対人恐怖症は薬だけで治せない

対人恐怖症と薬の関係について

対人恐怖症は薬を飲めば治ると思って、精神科や心療内科といった病院へ通う人は多いです。

しかし、そのほとんどの人は実際に通って薬を飲み続けても一向に治らないままなのです。

「何年も薬を飲んでいるが一向に治らない。」
(神奈川県、30代、男性、会社員)

「ルボックスという薬を3年くらい飲んでいたのですが全く効果がありませんでした。」
(A.K様、東京都、20代、女性、会社員)

「去年、精神科で社会不安障害と診断されて薬をもらい、飲むと不安は和らいだのですが体がだるく無気力になりました。結局、薬を飲むことの方が不安になったので通院をやめました。

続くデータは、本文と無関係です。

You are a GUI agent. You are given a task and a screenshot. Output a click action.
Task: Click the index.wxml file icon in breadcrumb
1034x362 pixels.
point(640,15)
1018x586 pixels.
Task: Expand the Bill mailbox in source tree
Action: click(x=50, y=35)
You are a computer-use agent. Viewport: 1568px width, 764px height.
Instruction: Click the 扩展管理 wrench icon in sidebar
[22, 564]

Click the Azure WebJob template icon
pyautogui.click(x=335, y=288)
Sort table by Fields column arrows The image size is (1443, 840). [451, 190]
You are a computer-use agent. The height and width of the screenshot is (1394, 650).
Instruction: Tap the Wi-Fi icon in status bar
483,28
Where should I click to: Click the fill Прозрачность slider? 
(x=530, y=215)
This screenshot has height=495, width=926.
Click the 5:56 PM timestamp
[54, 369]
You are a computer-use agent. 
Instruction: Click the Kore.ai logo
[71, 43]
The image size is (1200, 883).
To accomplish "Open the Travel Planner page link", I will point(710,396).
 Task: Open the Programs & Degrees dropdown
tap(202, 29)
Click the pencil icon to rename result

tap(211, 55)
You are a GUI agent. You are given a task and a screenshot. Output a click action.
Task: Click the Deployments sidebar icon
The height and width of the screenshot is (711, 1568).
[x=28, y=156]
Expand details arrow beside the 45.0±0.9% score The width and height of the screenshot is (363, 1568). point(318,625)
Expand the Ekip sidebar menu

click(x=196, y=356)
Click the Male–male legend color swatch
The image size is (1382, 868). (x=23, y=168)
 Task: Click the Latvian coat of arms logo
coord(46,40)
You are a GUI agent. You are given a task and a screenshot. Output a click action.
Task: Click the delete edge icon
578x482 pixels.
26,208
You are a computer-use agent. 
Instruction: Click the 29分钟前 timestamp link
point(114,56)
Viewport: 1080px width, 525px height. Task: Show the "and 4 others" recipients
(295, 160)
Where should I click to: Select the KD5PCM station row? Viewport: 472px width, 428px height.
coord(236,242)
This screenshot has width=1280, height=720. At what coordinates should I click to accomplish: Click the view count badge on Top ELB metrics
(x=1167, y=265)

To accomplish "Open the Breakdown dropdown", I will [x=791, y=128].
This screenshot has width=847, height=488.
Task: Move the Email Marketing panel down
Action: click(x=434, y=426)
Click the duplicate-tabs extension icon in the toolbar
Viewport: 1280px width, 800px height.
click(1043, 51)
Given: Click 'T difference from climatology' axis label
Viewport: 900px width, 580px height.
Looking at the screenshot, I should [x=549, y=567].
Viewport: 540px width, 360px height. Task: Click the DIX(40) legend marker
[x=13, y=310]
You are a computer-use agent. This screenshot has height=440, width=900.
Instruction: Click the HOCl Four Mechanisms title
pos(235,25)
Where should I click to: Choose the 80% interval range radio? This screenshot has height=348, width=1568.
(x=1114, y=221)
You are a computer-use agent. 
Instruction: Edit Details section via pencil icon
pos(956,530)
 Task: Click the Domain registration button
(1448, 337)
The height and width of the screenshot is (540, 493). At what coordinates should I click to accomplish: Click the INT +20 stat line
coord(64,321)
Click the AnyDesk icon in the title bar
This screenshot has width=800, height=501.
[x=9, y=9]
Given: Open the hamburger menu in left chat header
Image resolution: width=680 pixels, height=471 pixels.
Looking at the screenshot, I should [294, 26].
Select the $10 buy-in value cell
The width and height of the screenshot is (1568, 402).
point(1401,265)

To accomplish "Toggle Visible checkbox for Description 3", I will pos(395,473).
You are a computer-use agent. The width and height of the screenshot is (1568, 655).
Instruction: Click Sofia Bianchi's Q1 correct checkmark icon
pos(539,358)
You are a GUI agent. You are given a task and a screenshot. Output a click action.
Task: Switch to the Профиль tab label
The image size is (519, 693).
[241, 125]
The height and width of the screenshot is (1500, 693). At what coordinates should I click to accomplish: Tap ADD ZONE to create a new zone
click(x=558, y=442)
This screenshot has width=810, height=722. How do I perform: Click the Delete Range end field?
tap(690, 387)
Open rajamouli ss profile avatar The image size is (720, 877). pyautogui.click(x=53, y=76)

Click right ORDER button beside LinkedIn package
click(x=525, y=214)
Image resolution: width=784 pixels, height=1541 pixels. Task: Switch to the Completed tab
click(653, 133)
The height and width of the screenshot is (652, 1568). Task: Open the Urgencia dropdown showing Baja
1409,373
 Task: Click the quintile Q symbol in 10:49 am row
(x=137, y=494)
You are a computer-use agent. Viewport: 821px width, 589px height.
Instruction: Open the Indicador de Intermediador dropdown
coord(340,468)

」
(福岡県、20代、男性、会社員)

「薬処方してますが、長年直ることがなく私生活が困難なので普通の生活が送りたいです。」
(愛知県、30代、女性、会社員)

「SSRIと抗不安薬を飲むことで眠れるようになって、不安も軽減されたので病院には通い続けていました。しかし、薬を飲み続けても性格が改善されるわけではなく、ろくに話もせずに薬をもらいに行くだけの通院を続けても意味がないと思うようになり、自己判断で少しづつ薬の量を減らして大丈夫だったので最終的に通院をやめました。」
(埼玉県、30代、男性、会社員)

これらは当カウンセリングルームにご相談いただいた方の実際のお声です。

麻酔が効かない体質の人がいるように、対人恐怖症に対して処方される不安や恐怖を抑える薬も体質によって効かない場合もありますので、「薬を飲んでも副作用が出るだけで不安や緊張が全然和らがない」とおっしゃる方もおられます。

対人恐怖症に効くとされる薬

抗不安薬 … デパス、リーゼ、レキソタン、メイラックスなど

不安や緊張を和らげる薬でベンゾジアゼピン系が主に使用されます。

脳内にあるGABA神経を活性化して過剰になっている神経活動を抑制することで鎮静作用をもたらしてくれますが、副作用として眠気やふらつき等があります。

薬物依存になる危険性があると指摘されているため、服用をやめる際は少しずつ量を減らしていくなど注意が必要だと言われています。

ベンゾジアゼピン系ではない薬としてセディールがありますが、薬物依存などの副作用がない分効果が薄く対人恐怖レベルの強い不安にはほとんど効果が見込めないと言われています。

SSRI … パキシル、ルボックス、デプロメール、ジェイゾロフトなど

選択的セロトニン再取り込み阻害薬とも呼ばれ、脳内のシナプスによるセロトニンの再取り込みを防止してシナプス間のセロトニン量を増やすことで抑うつ状態を改善する効果があります。

副作用として食欲不振、体重増加等があります。

薬の血中濃度が下がることにより離脱症状が出るケースがあるため、服用をやめる際は血中濃度を急激に下げないよう少しずつ減らしていく形になるようです。

β遮断薬 … インデラル、カルビスケンなど

脳内のアドレナリンとβ受容体との結合を遮断して血圧を下げることで交感神経系の興奮を抑える効果があります。

過剰に働いている心臓を休める効果もあるため慢性心不全などの病気に対しても処方されています。

副作用としては血圧低下によるめまいやふらつきが挙げられます。

なぜ、対人恐怖症が薬で治らないのか?

対人恐怖症は、気質、考え方、脳の働き、習慣、感覚、潜在意識など様々な要素が悪影響を及ぼしあっている状態が原因となっています。

薬を飲むことによって不安や恐怖を和らげることはできるのですが、いくら和らげることができたとしてもそれは脳の働きという一つの要素に働きかけたに過ぎません。

他の要素は変わらないままですから、いつまでたっても人と会う場面では不安や恐怖を感じて、そのたびに薬を飲むことを繰り返す…

結局は薬で不安や恐怖をごまかすだけの状態になってしまうのです。(まさにモグラ叩き状態ですね)

対人恐怖症の原因となっている様々な要素を改善していくことが必要

どれだけ薬で不安や恐怖を和らげたとしても、考え方や習慣、潜在意識など対人恐怖症の症状を生み出す原因となっている他の要素を改善しない限り、人と会う場面での不安や恐怖に悩まされ続けることになってしまいます。

対人恐怖症を治すためには、カウンセリングを受けて対人恐怖症を生み出している原因を総合的に改善していくことが必要なのです。